RW di Pondok Kopi Sebut e-KTP Dalam Karung Tak Kedaluwarsa

Temuan ribuan KTP Elektronik di Duren Sawit. Foto: tribunnews

MUSTANIR.COM, Jakarta – Ketua RW 11 Kelurahan Pondok Kopi, Ipit Purwanto, membantah pernyataan polisi bahwa ribuan Kartu Tanda Penduduk Elektronik atau e-KTP dalam karung yang ditemukan di wilayahnya telah habis masa berlakunya atau kedaluwarsa. “Tidak semuanya (kedaluwarsa),” kata Ipit saat ditemui di Kantor Kelurahan Pondok Kelapa, Jakarta Timur, Senin, 20 Desember 2018.

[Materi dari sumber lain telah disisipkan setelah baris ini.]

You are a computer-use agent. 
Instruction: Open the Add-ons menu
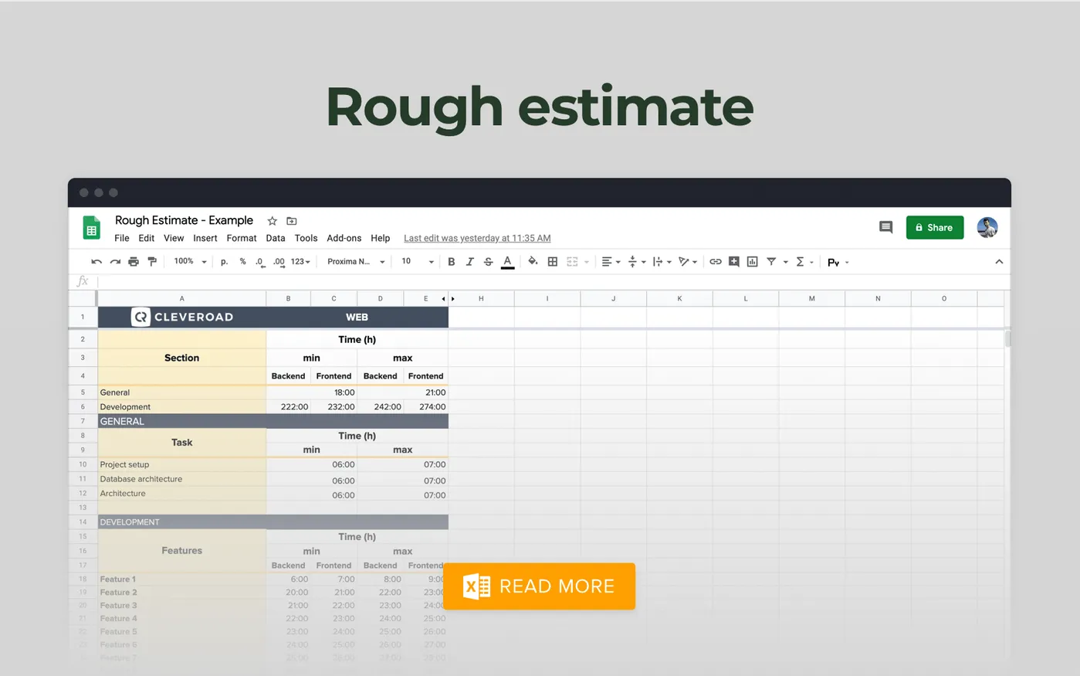344,239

Menurut Ipit, sebagian KTP yang ditemukan di dalam karung dan tercecer di persawahan Jalan Bojong Rangkong RT 3 RW 11, Kelurahan Pondok Kopi, Jakarta Timur, pada Sabtu, 8 Desember 2018, ada yang masih berlaku.

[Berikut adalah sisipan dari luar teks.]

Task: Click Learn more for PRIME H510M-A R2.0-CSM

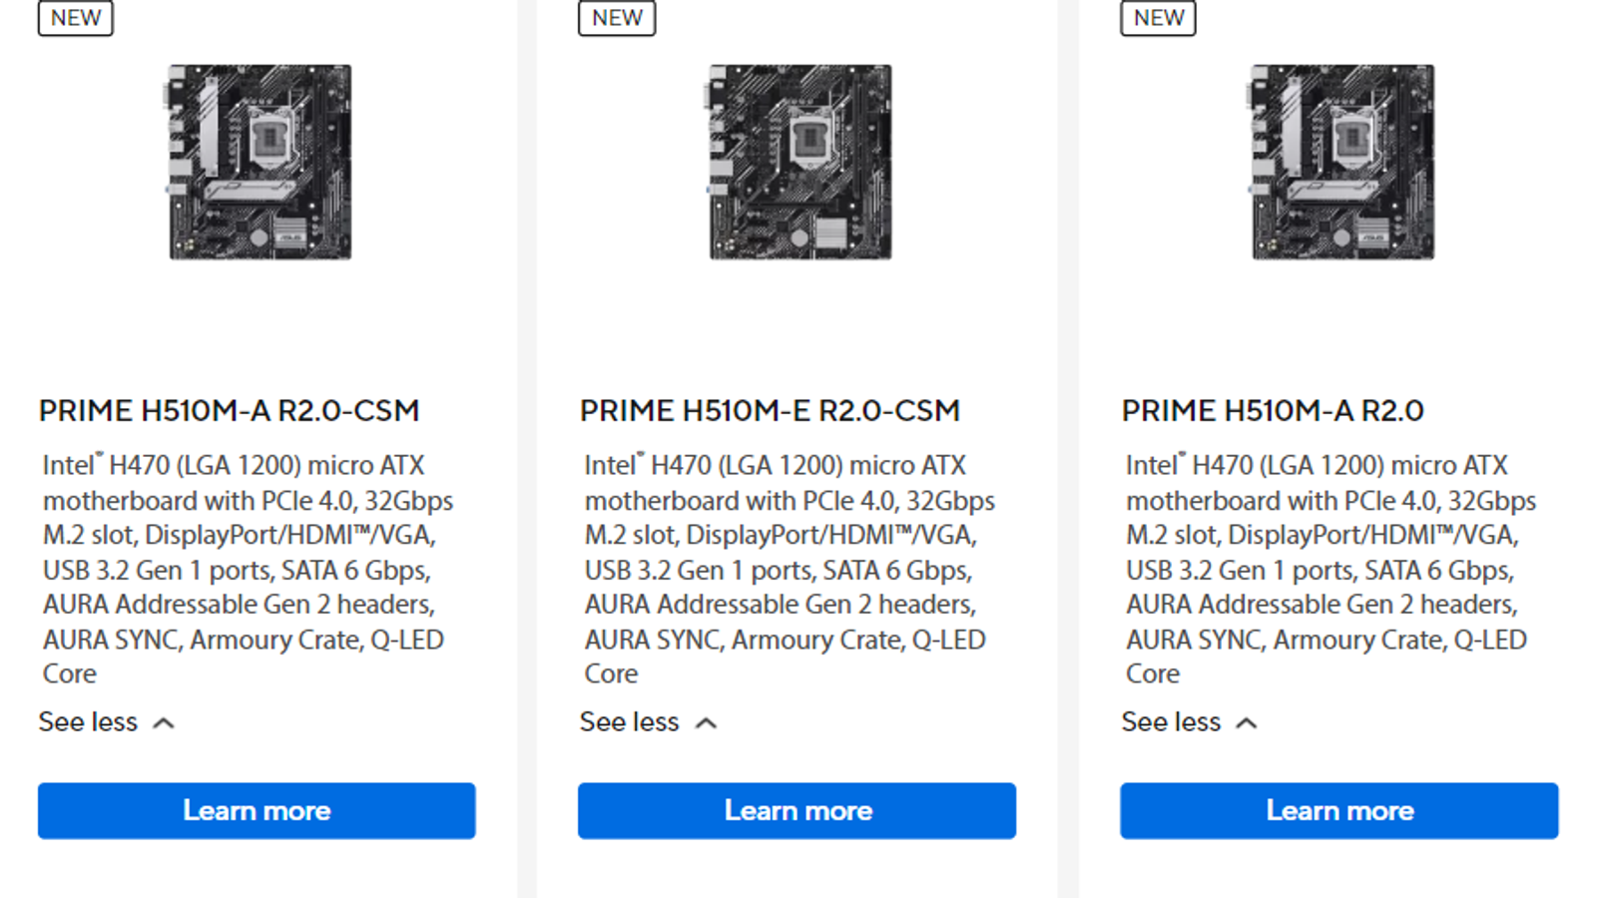Action: click(257, 810)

“Ada yang habis masa berlakunya tahun 2019. Bahkan, ada yang seumur hidup,” ujar Ipit. Ipit mengatakan telah dimintai keterangan oleh polisi terkait dengan temuan ribuan keping KTP dalam karung. Dia juga ikut membantu polisi menghitung seluruh KTP yang ditemukan pada Sabtu kemarin. Jumlahnya, kata Ipit, mencapai 2.158 keping.

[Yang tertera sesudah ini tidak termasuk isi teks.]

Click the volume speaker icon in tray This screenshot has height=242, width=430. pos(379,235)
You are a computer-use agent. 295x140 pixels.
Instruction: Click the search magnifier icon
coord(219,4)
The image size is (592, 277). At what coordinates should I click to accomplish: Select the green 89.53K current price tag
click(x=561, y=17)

Ipit menjelaskan, KTP tersebut ditemukan oleh anak-anak yang sedang bermain di sekitar perawahan. Saat ditemukan, sebagian KTP tersebut sempat dimainkan dengan cara dilempar-lempar sehingga sebagian tercecer di sekitar persawahan. “Ada warga yang melihat, akhirnya dilaporkan ke saya,” kata Ipit.

Setelah mengetahui bahwa yang dimainkan anak-anak uty adalah e-KTP, Ipit pun berinisiatif untuk mengumpulkan seluruh keping yang tercecar. “Saya minta tolong anak-anak untuk mengumpulkan. Kalau tidak, saya pikir ini akan menjadi masalah,” ucap Ipit.

Setelah ribuan keping e-KTP terkumpul, ia langsung memberitahu lurah dan polisi terkait temuan tersebut. “Saya ke kantor polisi setelah zuhur untuk melaporkan,” ujar Ipit.

Kepala Kepolisian Resor Jakarta Timur Komisaris Besar Yoyon Tony Surya Putra mengatakan seluruh e-KTP dalam karung sudah habis masa berlakunya. Selain itu, jumlah e-KTP yang ditemukan warga di Pondok Kopi sebanyak 2.005 keping, berbeda dengan pernyataan Ipit yang mencapai 2.158 keping. “Sebanyak 63 di antaranya sudah hancur.”